Catch（HDU-3478）

Problem Description

A thief is running away!
We can consider the city where he locates as an undirected graph in which nodes stand for crosses and edges stand for streets. The crosses are labeled from 0 to N–1. 
The tricky thief starts his escaping from cross S. Each moment he moves to an adjacent cross. More exactly, assume he is at cross u at the moment t. He may appear at cross v at moment t + 1 if and only if there is a street between cross u and cross v. Notice that he may not stay at the same cross in two consecutive moment.
The cops want to know if there’s some moment at which it’s possible for the thief to appear at any cross in the city.

Input

The input contains multiple test cases:
In the first line of the input there’s an integer T which is the number of test cases. Then the description of T test cases will be given. 
For any test case, the first line contains three integers N (≤ 100 000), M (≤ 500 000), and S. N is the number of crosses. M is the number of streets and S is the index of the cross where the thief starts his escaping.
For the next M lines, there will be 2 integers u and v in each line (0 ≤ u, v < N). It means there’s an undirected street between cross u and cross v.

Output

For each test case, output one line to tell if there’s a moment that it’s possible for the thief to appear at any cross. Look at the sample output for output format.

Sample Input

2
3 3 0
0 1
0 2
1 2
2 1 0
0 1

Sample Output

Case 1: YES
Case 2: NO

题意： 给一 n 个点 m 条边的无向图，再给一个起点 x，从起点出发，每个单位时间只能从一点走到相邻的点上，现在问有没有一个时刻，可以在图的任意结点上。

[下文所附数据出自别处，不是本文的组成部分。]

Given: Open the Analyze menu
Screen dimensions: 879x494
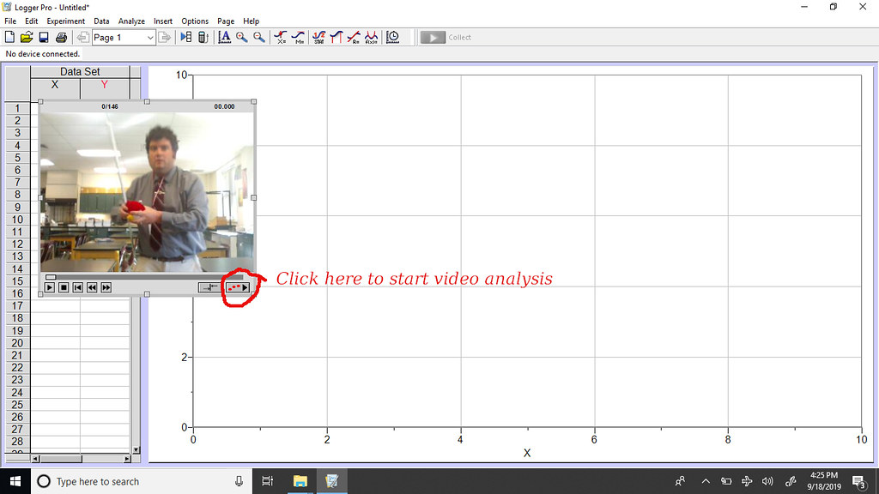Looking at the screenshot, I should click(x=131, y=21).
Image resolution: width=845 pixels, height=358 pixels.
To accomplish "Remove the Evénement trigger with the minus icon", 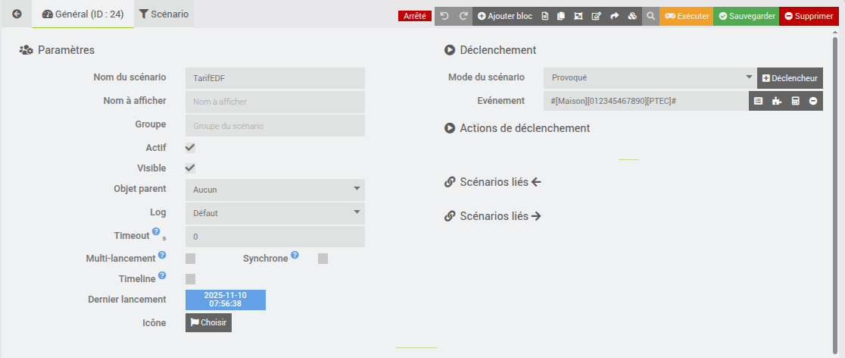I will click(x=813, y=101).
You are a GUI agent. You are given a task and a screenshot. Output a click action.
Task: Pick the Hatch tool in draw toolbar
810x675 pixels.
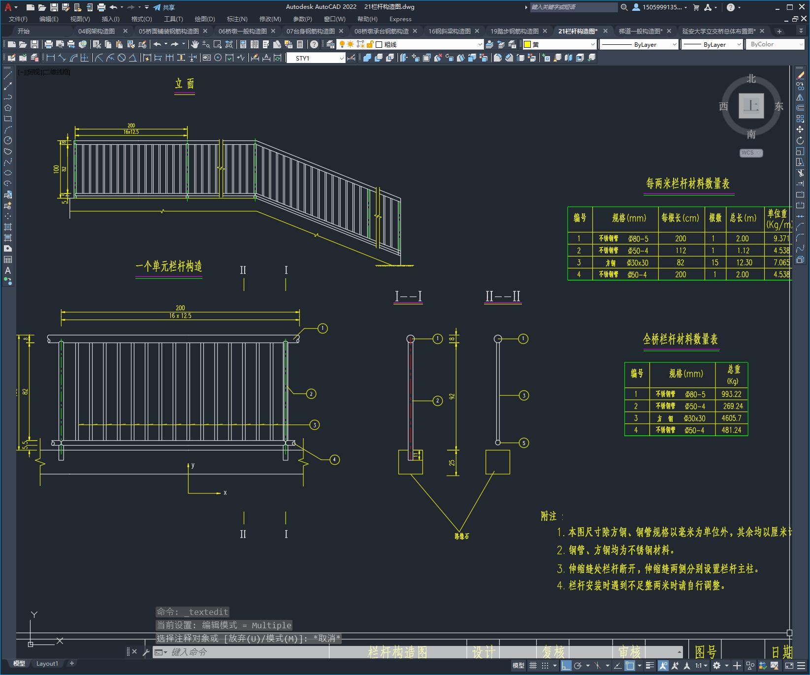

思路：首先，图要是不连通的，则不存在这个时刻，其次，若图是二分图也不存在完美时刻（图被分为两半，一半是奇数时刻到达，一半偶数时刻到达）

因此，只有在图连通，且非二分图的时候，才能有时刻的存在。通过并查集判断连通，再判断图是否二分图即可

Source Program

#include<iostream>
#include<cstdio>
#include<cstdlib>
#include<string>
#include<cstring>
#include<cmath>
#include<ctime>
#include<algorithm>
#include<stack>
#include<queue>
#include<vector>
#include<set>
#include<map>
#define PI acos(-1.0)
#define E 1e-6
#define MOD 16007
#define INF 0x3f3f3f3f
#define N 10001
#define LL long long
using namespace std;
vector<int> G[N];
int color[N];
int father[N];
int Find(int x){
    if(father[x]==-1)
        return x;
    return father[x]=Find(father[x]);
}
void Union(int x,int y){
    x=Find(x);
    y=Find(y);
    if(x!=y)
        father[x]=y;
}
bool bipartite(int x){
    for(int i=0;i<G[x].size();i++){
        int y=G[x][i];
        if(color[x]==color[y])
            return false;
        if(color[y]==0){
            color[y]=3-color[x];
            if(!bipartite(y))
                return false;
        }
    }
    return true;
}
int main(){
    int t;
    scanf("%d",&t);
    int Case=1;
    while(t--){
        int n,m,s;
        scanf("%d%d%d",&n,&m,&s);

        memset(color,0,sizeof(color));
        memset(father,-1,sizeof(father));
        for(int i=0;i<n;i++)
            G[i].clear();

        while(m--){
            int x,y;
            scanf("%d%d",&x,&y);
            G[x].push_back(y);
            G[y].push_back(x);
            Union(x,y);
        }

        int ssc=0;
        for(int i=0;i<n;i++)
            if(Find(i)==i)
                ssc++;

        if(ssc>1)
            printf("Case %d: NO\n",Case++);
        else{
            bool flag=true;
            color[s]=1;
            if(bipartite(s))
                flag=false;
            if(flag)
                printf("Case %d: YES\n",Case++);
            else
                printf("Case %d: NO\n",Case++);
        }
    }
    return 0;
}